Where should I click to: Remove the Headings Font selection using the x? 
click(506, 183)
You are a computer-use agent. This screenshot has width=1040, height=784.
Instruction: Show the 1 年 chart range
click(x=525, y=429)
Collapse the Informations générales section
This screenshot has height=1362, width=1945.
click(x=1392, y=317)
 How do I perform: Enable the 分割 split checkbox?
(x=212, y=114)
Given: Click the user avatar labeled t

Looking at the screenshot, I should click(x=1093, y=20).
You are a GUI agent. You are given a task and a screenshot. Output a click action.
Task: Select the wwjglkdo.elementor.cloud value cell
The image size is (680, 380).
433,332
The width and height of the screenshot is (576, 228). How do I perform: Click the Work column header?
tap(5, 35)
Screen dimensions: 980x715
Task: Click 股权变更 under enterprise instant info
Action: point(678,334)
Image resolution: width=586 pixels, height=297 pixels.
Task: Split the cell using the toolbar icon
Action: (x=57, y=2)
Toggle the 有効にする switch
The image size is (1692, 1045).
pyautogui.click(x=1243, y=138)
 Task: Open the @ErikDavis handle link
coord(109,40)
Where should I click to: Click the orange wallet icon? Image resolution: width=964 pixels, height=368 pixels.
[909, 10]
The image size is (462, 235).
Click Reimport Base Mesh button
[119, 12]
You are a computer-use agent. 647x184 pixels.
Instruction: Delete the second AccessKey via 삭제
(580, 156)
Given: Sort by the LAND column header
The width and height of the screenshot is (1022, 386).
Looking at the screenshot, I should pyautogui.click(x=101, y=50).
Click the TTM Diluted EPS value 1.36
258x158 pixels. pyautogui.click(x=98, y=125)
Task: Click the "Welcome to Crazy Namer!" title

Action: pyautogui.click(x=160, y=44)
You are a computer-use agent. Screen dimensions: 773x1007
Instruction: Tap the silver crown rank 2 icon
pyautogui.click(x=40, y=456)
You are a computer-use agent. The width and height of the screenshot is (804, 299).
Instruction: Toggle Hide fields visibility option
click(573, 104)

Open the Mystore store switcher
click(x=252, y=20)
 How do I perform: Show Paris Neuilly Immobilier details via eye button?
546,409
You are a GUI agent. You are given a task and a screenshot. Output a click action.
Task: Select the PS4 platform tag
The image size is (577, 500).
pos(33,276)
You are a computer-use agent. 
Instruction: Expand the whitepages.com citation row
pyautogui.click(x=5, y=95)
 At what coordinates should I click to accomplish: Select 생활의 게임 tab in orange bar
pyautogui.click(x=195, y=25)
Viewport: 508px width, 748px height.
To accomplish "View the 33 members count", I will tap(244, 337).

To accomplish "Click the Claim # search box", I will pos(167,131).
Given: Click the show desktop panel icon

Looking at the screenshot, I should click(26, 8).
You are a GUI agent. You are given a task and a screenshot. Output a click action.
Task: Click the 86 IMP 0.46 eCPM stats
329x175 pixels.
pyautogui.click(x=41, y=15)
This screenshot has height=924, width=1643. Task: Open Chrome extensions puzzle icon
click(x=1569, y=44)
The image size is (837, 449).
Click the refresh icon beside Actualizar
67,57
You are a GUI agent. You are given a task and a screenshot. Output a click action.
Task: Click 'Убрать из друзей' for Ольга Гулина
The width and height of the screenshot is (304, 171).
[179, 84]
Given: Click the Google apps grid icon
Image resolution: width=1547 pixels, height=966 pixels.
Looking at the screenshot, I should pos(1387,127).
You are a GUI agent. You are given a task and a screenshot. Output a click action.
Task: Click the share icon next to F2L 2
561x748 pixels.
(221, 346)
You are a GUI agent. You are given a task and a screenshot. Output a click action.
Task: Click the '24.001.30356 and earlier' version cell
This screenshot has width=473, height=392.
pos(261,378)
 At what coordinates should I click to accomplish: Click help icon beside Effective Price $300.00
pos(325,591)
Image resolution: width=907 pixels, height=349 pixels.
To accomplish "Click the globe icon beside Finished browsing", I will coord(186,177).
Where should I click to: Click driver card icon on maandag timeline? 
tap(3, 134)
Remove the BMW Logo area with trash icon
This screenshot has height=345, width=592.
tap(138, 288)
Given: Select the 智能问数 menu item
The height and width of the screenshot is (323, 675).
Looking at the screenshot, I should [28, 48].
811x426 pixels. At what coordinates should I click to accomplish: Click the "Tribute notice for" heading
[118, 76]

* * * * *

▸ Exercise: Copy every line of the material above that contains the string "orange". Case counts, so treat uppercase and lowercase letters as different.

▸ Full answer:
Where should I click to: Click the orange wallet icon? Image resolution: width=964 pixels, height=368 pixels.
 At what coordinates should I click to accomplish: Select 생활의 게임 tab in orange bar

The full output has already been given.